Trecho citado —
Uma das estratégias comprovadamente eficazes para parar de fumar é a combinação de terapia cognitivo comportamental, medicamentos e as terapias de reposição nicotínica, como os adesivos ou a goma de mascar de nicotina, cujo objetivo é liberar decrescentemente nicotina no organismo sem os malefícios do fumo.
O argumento do cigarro eletrônico como recurso para parar de fumar é de que ele também é uma forma de administrar nicotina ao corpo sem os malefícios do fumo e ainda permite que o fumante mantenha o hábito, que é um dos grandes obstáculos da cessação do tabagismo.
No entanto, há indícios de que a quantidade de nicotina consumida não é reduzida, o paciente continua tão dependente quanto antes e ainda mantém o hábito de fumar, cuja mudança é uma das metas do tratamento, ao contrário da argumentação favorável ao e-cig. Não é à toa que um estudo de 2013 apontou que quase 80% dos usuários do cigarro eletrônico continuaram a fumar cigarros comuns e outros estudos mostram que ex-fumantes, que tinham parado completamente de fumar cigarros comuns, voltaram a fumar, agora com cigarros eletrônicos.
Nos EUA, por exemplo, a promoção do e-cigarette como alternativa para parar de fumar acabou aumentando o consumo entre jovens, principalmente por transmitir uma imagem de “seguro” para a população adolescente. Segundo estudos norte-americanos sobre o tema, o cigarro eletrônico tem servido mais a fins de experimentação de adolescentes do que de cessação do tabagismo, como sugere seu argumento publicitário central.
5) Tem problema um adolescente usar um cigarro eletrônico sem nicotina?
Quando se discute o consumo de crianças e adolescentes de qualquer coisa não podemos deixar de lado os inúmeros interesses econômicos em torno disso.
São conhecidas as estratégias de publicidade que a indústria do tabaco utilizou para conquistar o público jovem, as propagandas que a indústria de bebidas alcoólicas dirigiu a esse mesmo público (disfarçadamente ou não), os produtos obviamente infantis (balas de goma, refrigerantes, doces) feitos de maconha em países como o Colorado, em que a maconha foi legalizada, entre outras ações menos óbvias de aproximar o público infanto-juvenil do consumo de substâncias psicoativas.
Quanto ao cigarro eletrônico, vemos em outros países e livremente na internet uma publicidade informal do e-cig, recheada de glamour, cheiros, cores e sabores, que conquistam facilmente a população adolescente.

Dados registrados —
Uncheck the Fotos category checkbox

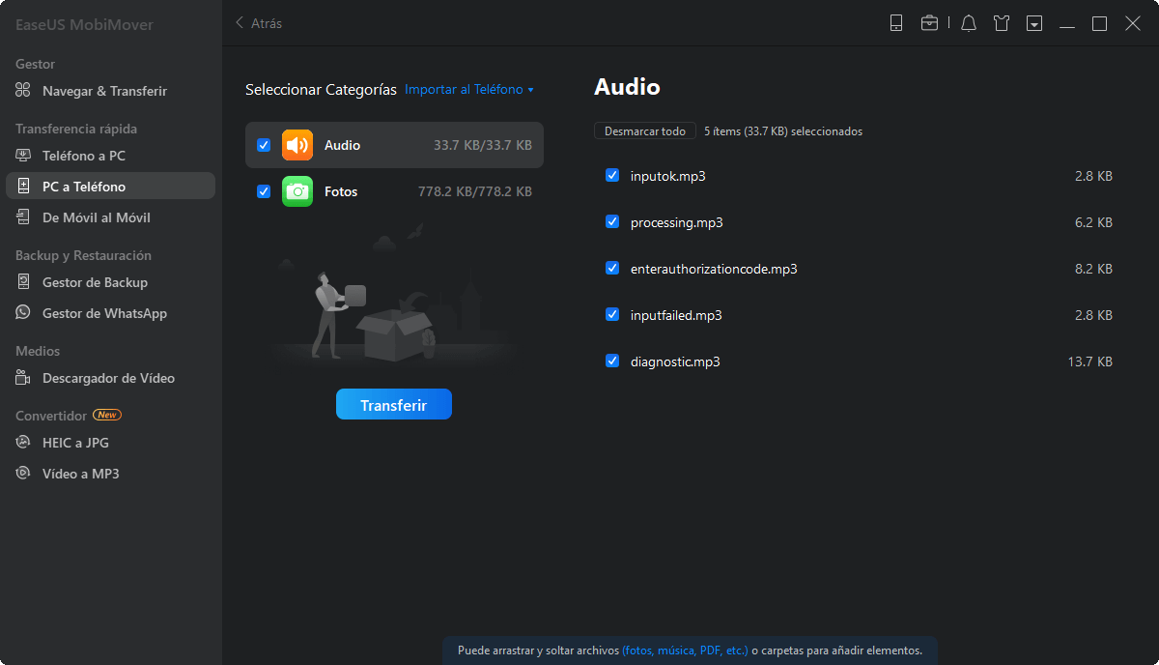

Exercício 1 —
Transcreva do texto sobre o cigarro eletrônico o trecho que vai de "Quando se discute" até "de substâncias psicoativas.".
Exercício 2 —
Escreva a continuação do texto sobre o cigarro eletrônico, começando logo depois da última frase.
Não é preciso usar as linhas para nada.

Resposta 1 —
Quando se discute o consumo de crianças e adolescentes de qualquer coisa não podemos deixar de lado os inúmeros interesses econômicos em torno disso.
São conhecidas as estratégias de publicidade que a indústria do tabaco utilizou para conquistar o público jovem, as propagandas que a indústria de bebidas alcoólicas dirigiu a esse mesmo público (disfarçadamente ou não), os produtos obviamente infantis (balas de goma, refrigerantes, doces) feitos de maconha em países como o Colorado, em que a maconha foi legalizada, entre outras ações menos óbvias de aproximar o público infanto-juvenil do consumo de substâncias psicoativas.

Resposta 2 —
Ignorando os potenciais prejuízos já discutidos, pode-se dizer que incentivar entre adolescentes o ato de inalar e soltar fumaça e de isso ser feito em grupo, em um provável contexto de “somos diferentes” ou “parecemos mais adultos por isso”, é uma forma de aproximá-los de um hábito que faz parte tanto do consumo de tabaco quanto de maconha.
Isso poderia ser análogo à antiga promoção de cigarros de chocolate para crianças e à atual existência de champagne de mentira para menores de idade ou ao fato de pais permitirem cerveja sem álcool para seus filhos adolescentes. Ações que vão inserindo o jovem em uma cultura de naturalização do consumo de algumas substâncias.
Não me impressionaria concluir que o crescente interesse dos adolescentes pela caneta narguilé (nome que tenho ouvido bastante entre adolescentes para o e-cig e que se associa a outra crença equivocada deles, de que o narguilé é inofensivo) esteja conectado com a busca de objetivos escusos da indústria do tabaco e da indústria canábica (da maconha). Consideremos que a utilização de e-cigs está aumentando mesmo com a proibição, e tem sido utilizado para vaporizar líquidos não apenas com nicotina, mas também com THC, princípio ativo da maconha.
Curiosamente, a principal forma de divulgação da nova moda do cigarro eletrônico tem sido a polêmica, com argumentos contraditórios e “pseudodados” que refutam qualquer ataque ou defesa a ele, assim como a publicidade informal glamourizada presente na internet. De modo muito parecido que aconteceu com a indústria do tabaco na época das primeiras descobertas científicas dos danos causados pelo tabagismo e da mesma forma que acontece atualmente com a maconha, que tem aumentado seus adeptos a partir dessas polêmicas.
Parece que apenas estamos vendo se repetir o triste fato de interesses econômicos se sobreporem completamente a qualquer possível interesse no bem comum.